WHAT THE TASK ASKS
Starting at the line that contains "Click closing brace of main on line 29", write out every line to the end of the records below exactly, and leave out the pictures.

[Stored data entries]
══════════════════════════════

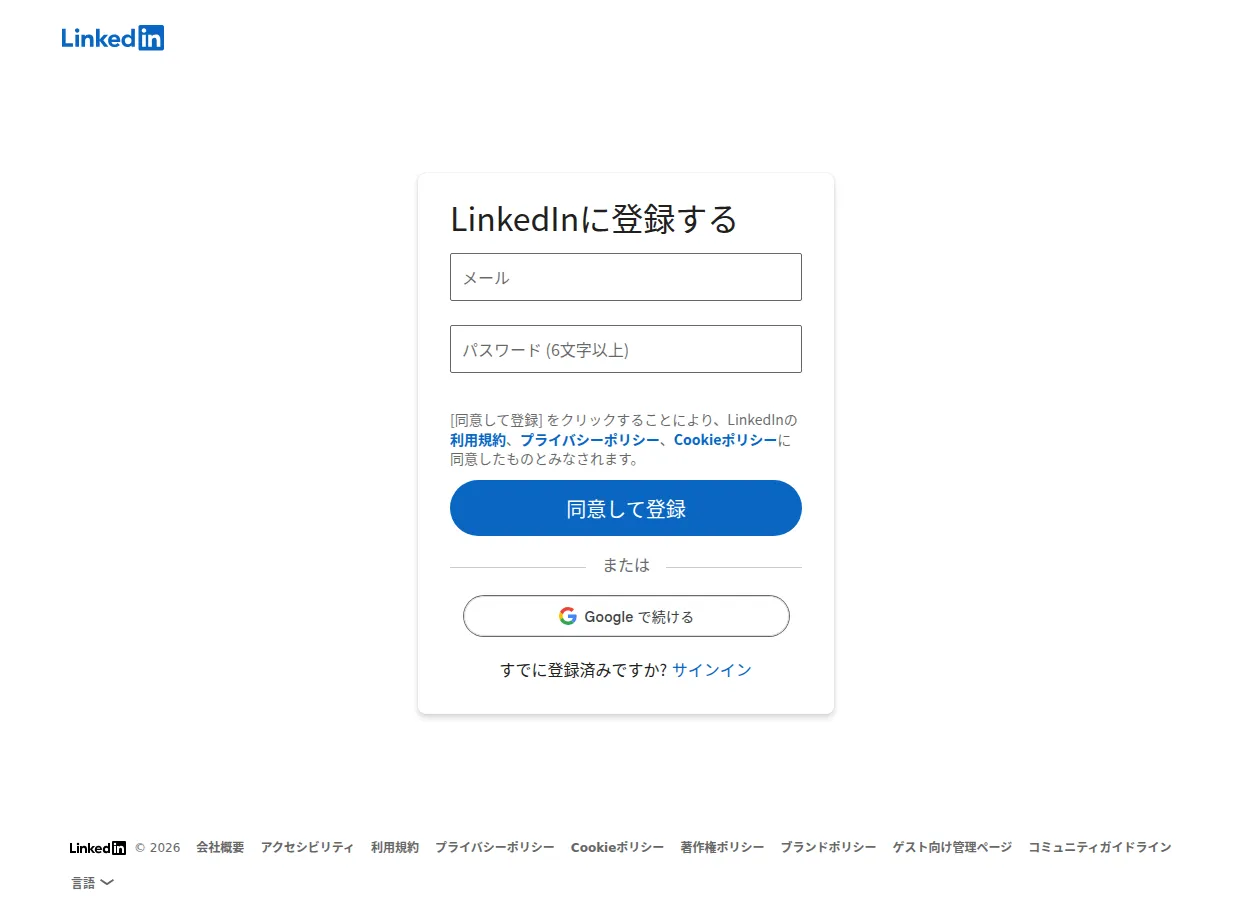This screenshot has height=900, width=1252.
Task: Click the small LinkedIn logo in footer
Action: (x=98, y=848)
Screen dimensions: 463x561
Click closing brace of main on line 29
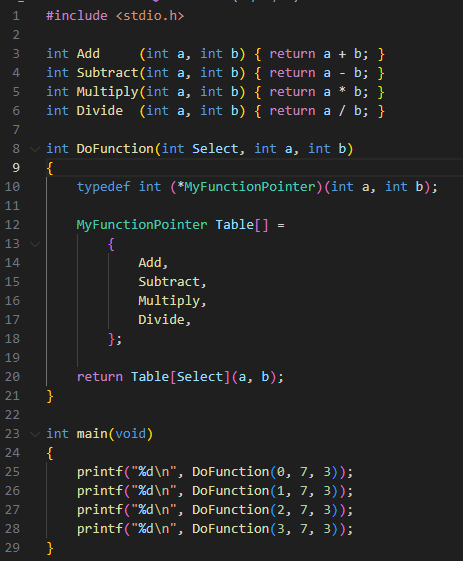(x=50, y=548)
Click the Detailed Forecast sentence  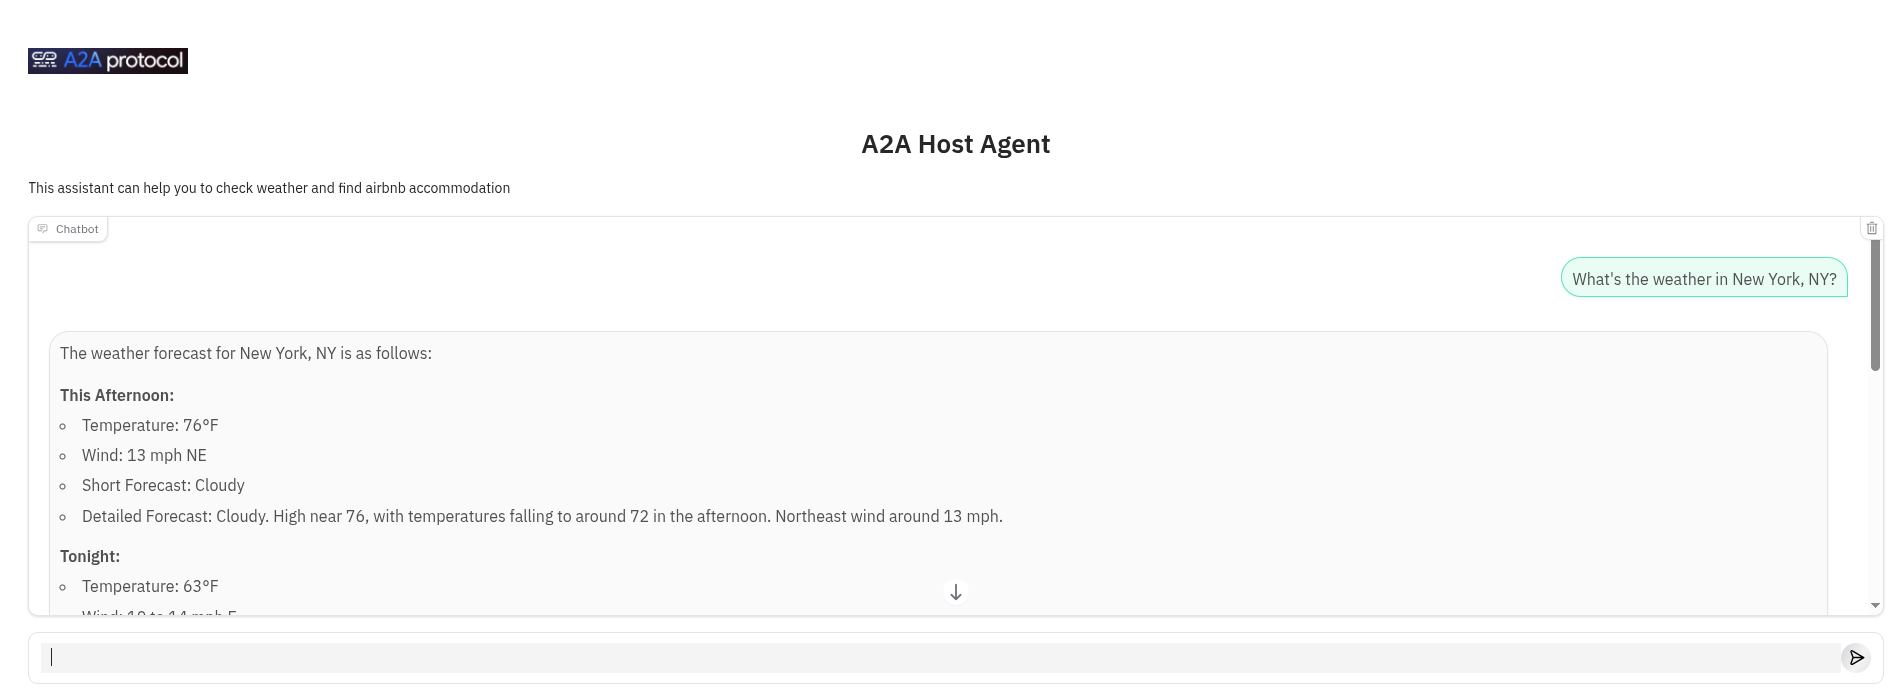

══════════════════════════════

ANSWER BOX
Click closing brace of main on line 29
(x=50, y=548)
Click the Detailed Forecast sentence  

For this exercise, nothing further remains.